IDI Ungkap Penyebab Banyak Dokter Umum Digaji Sangat Rendah

Ilustrasi dokter.
Sumber :
  • www.pixabay.com/jennycepeda

VIVA – Permasalahan gaji dokter yang dinilai sangat kecil kini tengah menjadi perbincangan. Sebuah survei yang dikeluarkan Junior Doctor Network (JDN) Indonesia pada 1-30 Agustus 2018 menyebutkan bahwa gaji dokter umum di tempat kerja utama Indonesia yang masih di bawah Rp3 juta per bulan mencapai 26,24 persen.

Bahkan dari data yang sama, tercatat sebanyak 8,89 persen dokter masih bergaji di bawah Rp1,5 juta per bulan. Soal itu, Ikatan Dokter Indonesia (IDI) buka suara.

Ketua Umum IDI dr. Daeng M. Faqih, SH, MH membenarkan bahwa masih banyak dokter umum di sejumlah daerah dengan gaji sangat rendah. Menurutnya, rendahnya gaji dokter umum ini disebabkan kekosongan standar kompensasi atau reward bagi dokter.

"Gaji pokok plus jatah pembagian kapitasi BPJS, kalau hanya itu ya enggak seberapa," katanya saat berbincang dengan VIVA, Senin, 21 Januari 2019.

Permasalahan gaji rendah dokter umum, lanjut Daeng, sudah terjadi sejak lama. Namun, sebelum era Jaminan Kesehatan Nasional (JKN), dokter umum masih terhibur dengan adanya praktik sore. Tapi, dengan jumlah peserta JKN yang hampir meliputi seluruh penduduk Indonesia, praktik sore atau pribadi sudah jarang ditemui lagi.

Daeng mencontohkan, untuk dokter Golongan III biasanya hanya mendapat gaji pokok dari rumah sakit ditambah dengan pembagian BPJS yang besarnya hanya Rp500 ribu atau Rp1 juta. Kalau pun ada yang mendapat di atas Rp1 juta, jumlahnya pun sangat sedikit.

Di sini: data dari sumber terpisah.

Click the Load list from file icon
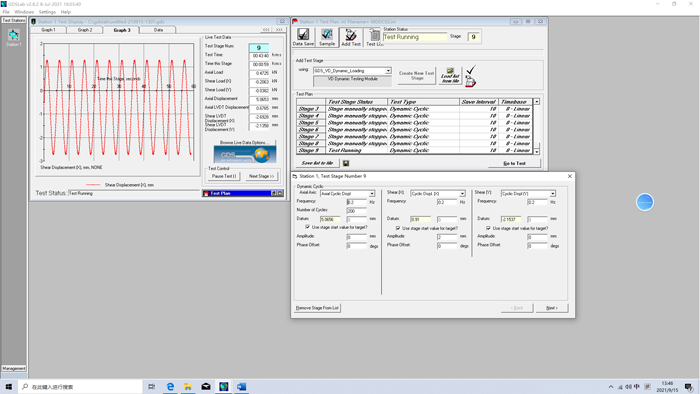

"Kami hanya berdoa semoga daerah setempat berbaik hati memberi insentif. Kalau kasih insentif, itu masih bagus. Kalau tidak dikasih, ya seperti itu dapatnya," imbuh Daeng.

Langkah advokasi sudah dilakukan oleh IDI bersama Kementerian Kesehatan RI agar Kementerian Keuangan bisa meloloskan standar gaji untuk para dokter umum. Standar ini juga diharapkan bisa diterapkan untuk tenaga kesehatan lainnya, seperti perawat dan bidan.

Menurut rekomendasi IDI, seharusnya gaji dokter umum saat ini mencapai Rp15-17 juta per bulan.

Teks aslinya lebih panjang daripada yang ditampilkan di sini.